Early Relations with Rome
Rome's presence in Egypt actually predated both Julius Caesar and Octavian. The Romans had been involved periodically in Egyptian politics since the days of Ptolemy VI in the 2nd century BCE. The history of Egypt, dating from the ousting of the Persians under Alexander through the reign of the Ptolemys and the arrival of Julius Caesar, saw a nation suffer through conquest, turmoil, and inner strife. The country had survived for decades under the umbrella of a Greek-speaking ruling family. Although a center of culture and intellect, Alexandria was still a Greek city surrounded by non-Greeks. The Ptolemys, with the exception of Cleopatra VII, never traveled outside the city, let alone learn the native tongue. For generations, they married within the family, brother married sister or uncle married niece.

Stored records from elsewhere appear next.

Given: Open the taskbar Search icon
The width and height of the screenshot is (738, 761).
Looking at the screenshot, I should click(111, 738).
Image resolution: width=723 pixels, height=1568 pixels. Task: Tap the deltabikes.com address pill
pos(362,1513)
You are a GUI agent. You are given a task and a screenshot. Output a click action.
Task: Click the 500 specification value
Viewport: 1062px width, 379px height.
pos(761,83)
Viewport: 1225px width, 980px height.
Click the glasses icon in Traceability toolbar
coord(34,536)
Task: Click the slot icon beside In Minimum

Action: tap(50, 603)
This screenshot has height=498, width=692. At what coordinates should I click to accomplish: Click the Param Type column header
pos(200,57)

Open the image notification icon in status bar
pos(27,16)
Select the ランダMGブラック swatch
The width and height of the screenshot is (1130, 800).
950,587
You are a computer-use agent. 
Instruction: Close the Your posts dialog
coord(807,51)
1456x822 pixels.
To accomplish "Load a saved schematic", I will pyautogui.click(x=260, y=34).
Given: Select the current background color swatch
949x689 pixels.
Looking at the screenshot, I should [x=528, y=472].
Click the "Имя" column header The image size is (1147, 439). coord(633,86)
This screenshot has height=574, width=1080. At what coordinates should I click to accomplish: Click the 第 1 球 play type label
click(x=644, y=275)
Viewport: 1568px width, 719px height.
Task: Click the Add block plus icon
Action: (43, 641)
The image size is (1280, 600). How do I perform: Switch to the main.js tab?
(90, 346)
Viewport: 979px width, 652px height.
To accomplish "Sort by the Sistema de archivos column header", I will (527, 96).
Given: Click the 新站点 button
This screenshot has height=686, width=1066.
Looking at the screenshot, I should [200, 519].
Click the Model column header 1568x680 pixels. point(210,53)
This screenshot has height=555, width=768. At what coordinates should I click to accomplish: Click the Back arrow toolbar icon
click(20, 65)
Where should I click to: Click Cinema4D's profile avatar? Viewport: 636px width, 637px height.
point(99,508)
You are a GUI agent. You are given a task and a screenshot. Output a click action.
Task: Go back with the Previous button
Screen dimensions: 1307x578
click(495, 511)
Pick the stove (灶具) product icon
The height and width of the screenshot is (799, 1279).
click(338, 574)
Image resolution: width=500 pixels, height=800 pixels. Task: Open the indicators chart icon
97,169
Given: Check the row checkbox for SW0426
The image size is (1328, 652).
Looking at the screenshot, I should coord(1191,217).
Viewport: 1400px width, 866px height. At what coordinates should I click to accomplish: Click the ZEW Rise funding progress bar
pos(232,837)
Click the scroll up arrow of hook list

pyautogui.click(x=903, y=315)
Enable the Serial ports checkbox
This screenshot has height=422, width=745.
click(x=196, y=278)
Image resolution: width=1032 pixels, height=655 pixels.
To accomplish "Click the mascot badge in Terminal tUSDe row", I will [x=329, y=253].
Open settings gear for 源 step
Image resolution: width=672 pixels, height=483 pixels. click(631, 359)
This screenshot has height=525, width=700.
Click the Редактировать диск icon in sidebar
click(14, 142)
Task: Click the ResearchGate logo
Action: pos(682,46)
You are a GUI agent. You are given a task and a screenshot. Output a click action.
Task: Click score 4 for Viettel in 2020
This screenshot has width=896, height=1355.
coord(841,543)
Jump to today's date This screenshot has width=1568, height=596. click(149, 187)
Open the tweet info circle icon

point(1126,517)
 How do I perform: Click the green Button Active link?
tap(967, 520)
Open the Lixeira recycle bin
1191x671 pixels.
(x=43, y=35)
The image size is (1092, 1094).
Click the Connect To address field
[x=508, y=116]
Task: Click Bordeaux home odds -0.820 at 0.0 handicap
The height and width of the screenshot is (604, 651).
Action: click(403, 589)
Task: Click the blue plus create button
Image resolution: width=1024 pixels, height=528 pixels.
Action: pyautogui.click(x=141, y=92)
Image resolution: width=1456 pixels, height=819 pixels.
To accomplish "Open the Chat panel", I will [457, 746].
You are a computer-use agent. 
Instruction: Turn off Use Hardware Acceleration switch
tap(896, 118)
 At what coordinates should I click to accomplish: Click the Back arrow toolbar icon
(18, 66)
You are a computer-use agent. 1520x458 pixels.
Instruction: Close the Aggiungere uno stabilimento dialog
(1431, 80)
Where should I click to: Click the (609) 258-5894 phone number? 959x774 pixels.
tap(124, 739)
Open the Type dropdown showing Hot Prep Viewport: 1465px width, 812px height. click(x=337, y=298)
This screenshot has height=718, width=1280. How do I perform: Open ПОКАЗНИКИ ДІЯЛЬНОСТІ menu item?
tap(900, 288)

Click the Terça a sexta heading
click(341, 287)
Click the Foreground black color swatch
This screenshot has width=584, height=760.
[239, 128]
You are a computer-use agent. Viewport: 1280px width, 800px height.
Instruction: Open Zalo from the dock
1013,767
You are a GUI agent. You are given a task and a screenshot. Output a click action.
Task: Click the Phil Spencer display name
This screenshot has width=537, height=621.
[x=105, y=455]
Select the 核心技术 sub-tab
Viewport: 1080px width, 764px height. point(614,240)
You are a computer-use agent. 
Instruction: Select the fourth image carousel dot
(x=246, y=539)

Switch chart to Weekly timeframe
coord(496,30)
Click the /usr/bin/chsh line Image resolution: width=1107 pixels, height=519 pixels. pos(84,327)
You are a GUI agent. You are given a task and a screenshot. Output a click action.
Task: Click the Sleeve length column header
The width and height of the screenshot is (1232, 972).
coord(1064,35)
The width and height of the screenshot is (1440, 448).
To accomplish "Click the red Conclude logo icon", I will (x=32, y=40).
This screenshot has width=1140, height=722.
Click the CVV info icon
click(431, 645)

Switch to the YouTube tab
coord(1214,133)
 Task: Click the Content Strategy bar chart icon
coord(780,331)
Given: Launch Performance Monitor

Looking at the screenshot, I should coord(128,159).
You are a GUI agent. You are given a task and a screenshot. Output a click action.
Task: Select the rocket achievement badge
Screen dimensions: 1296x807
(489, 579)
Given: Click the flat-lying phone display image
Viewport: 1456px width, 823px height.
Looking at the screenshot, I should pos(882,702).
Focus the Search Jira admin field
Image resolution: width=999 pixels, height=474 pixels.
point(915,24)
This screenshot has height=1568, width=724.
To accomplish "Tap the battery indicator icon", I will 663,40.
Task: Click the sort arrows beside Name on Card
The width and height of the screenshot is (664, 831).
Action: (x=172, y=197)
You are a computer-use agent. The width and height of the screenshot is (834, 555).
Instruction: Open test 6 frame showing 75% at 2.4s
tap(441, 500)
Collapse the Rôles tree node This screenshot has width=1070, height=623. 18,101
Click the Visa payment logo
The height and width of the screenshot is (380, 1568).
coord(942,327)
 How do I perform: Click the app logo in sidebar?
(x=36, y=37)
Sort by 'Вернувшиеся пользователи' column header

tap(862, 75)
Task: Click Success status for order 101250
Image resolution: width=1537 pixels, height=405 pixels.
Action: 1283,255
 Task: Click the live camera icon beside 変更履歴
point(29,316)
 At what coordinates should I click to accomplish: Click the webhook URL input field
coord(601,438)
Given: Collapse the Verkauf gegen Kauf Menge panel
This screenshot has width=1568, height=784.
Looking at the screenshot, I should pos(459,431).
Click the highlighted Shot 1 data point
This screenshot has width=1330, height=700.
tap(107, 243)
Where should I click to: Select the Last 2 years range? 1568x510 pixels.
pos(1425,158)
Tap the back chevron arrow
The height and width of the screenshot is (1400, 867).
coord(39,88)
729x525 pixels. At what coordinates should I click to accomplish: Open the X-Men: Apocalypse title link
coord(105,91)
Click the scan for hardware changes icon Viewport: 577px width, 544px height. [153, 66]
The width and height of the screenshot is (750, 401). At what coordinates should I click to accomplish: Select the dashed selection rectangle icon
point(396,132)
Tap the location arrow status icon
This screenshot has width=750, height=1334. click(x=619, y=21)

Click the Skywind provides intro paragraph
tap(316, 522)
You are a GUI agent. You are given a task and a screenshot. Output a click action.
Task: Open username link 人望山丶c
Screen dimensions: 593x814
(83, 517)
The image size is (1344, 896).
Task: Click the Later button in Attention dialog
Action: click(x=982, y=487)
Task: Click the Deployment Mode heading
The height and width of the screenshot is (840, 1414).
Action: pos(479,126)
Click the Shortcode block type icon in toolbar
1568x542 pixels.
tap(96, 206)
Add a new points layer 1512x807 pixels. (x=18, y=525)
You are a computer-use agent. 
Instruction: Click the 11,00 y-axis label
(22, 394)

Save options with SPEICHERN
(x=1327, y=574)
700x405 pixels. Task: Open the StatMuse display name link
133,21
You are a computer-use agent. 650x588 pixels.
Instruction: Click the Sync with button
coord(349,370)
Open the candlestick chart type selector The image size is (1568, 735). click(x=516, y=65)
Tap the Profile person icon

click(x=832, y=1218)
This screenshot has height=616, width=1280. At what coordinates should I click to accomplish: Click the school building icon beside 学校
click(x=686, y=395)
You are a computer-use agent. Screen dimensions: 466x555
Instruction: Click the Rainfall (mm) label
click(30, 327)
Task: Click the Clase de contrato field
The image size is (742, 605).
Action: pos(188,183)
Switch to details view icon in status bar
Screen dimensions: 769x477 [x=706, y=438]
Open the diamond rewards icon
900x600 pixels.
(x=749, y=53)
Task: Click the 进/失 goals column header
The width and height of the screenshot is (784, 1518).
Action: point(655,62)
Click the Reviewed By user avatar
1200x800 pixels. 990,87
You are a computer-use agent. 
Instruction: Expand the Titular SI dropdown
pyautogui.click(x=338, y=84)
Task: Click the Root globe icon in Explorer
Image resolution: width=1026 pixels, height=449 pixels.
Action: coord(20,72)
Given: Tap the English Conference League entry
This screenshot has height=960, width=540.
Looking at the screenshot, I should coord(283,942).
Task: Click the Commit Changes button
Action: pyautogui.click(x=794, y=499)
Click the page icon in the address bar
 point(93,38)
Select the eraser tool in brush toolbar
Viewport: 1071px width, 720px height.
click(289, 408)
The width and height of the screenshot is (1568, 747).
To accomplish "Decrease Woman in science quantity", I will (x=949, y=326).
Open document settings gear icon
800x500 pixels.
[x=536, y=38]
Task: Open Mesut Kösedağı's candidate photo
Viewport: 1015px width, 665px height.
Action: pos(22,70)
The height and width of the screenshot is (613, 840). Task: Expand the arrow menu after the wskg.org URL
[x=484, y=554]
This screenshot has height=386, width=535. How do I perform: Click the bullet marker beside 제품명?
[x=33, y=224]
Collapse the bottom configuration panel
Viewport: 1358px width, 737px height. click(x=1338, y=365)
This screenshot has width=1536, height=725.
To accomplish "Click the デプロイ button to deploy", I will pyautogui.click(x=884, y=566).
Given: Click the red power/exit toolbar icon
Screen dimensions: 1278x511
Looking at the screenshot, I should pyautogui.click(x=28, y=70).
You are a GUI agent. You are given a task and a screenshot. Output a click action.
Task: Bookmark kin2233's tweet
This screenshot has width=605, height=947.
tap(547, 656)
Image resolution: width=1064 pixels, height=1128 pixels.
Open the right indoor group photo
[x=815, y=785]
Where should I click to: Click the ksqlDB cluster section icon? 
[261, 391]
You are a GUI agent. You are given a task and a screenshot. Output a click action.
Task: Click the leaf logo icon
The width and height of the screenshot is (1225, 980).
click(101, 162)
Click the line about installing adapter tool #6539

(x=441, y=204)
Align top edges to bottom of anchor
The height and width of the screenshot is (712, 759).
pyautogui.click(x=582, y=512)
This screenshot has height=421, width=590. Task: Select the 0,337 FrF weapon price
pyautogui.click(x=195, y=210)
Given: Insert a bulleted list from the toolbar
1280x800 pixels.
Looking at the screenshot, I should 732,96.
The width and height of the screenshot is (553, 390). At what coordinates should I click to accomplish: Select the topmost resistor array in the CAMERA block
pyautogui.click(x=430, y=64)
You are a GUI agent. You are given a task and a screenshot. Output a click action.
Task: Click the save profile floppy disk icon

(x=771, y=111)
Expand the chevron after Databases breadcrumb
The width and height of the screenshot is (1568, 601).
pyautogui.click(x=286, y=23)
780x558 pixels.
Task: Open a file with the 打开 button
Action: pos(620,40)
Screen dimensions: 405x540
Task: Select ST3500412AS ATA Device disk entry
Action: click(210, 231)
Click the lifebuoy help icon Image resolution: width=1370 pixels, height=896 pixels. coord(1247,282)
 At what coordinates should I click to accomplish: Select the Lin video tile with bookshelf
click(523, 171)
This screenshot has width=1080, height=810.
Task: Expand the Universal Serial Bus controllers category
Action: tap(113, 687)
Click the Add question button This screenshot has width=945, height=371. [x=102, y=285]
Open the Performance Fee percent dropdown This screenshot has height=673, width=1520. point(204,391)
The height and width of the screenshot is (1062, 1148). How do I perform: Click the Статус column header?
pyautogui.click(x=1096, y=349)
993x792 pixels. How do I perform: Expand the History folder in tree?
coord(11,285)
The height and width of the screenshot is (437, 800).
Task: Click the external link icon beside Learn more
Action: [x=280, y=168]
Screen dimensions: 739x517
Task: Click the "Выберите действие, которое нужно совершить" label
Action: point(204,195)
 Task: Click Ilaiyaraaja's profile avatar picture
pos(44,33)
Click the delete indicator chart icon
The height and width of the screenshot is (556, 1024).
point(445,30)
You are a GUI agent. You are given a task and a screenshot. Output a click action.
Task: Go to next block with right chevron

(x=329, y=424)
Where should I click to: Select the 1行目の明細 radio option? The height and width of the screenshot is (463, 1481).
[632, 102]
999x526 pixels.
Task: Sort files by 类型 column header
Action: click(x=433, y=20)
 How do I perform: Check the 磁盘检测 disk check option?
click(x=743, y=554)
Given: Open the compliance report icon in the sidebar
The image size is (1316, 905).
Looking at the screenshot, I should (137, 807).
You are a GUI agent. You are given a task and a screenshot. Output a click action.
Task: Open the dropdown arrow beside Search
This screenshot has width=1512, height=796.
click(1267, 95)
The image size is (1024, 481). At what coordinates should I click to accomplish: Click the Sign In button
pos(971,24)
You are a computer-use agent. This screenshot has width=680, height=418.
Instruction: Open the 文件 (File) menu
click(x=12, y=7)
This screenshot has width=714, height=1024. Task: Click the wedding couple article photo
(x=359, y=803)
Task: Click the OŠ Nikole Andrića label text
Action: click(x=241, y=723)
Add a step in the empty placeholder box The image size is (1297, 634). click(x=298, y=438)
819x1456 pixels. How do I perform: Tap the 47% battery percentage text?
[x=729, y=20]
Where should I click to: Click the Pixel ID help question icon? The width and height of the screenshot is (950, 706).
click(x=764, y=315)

Ptolemy VI served with his mother, Cleopatra I, until her unexpected death in 176 BCE. Despite having serious troubles with a brother who challenged his right to the throne, he began a chaotic rule of his own. During his reign, Egypt was invaded twice between 169 and 164 BCE by the Seleucid king Antiochus IV; the invading army even approached the outskirts of the capital city of Alexandria; however, with the assistance of Rome, Ptolemy VI regained token control. While the next few pharaohs made little if any impact on Egypt, in 88 BCE the young Ptolemy XI succeeded his exiled father, Ptolemy X. After awarding both Egypt and Cyprus to Rome, Ptolemy XI was placed on the throne by the Roman general Cornelius Sulla and ruled with his step-mother Cleopatra Berenice until he murdered her. Ptolemy XI's ill-advised relationship with Rome caused him to be despised by many Alexandrians, and he was therefore expelled in 58 BCE. However, he eventually regained the throne but was only able to remain there through kickbacks and his ties to Rome.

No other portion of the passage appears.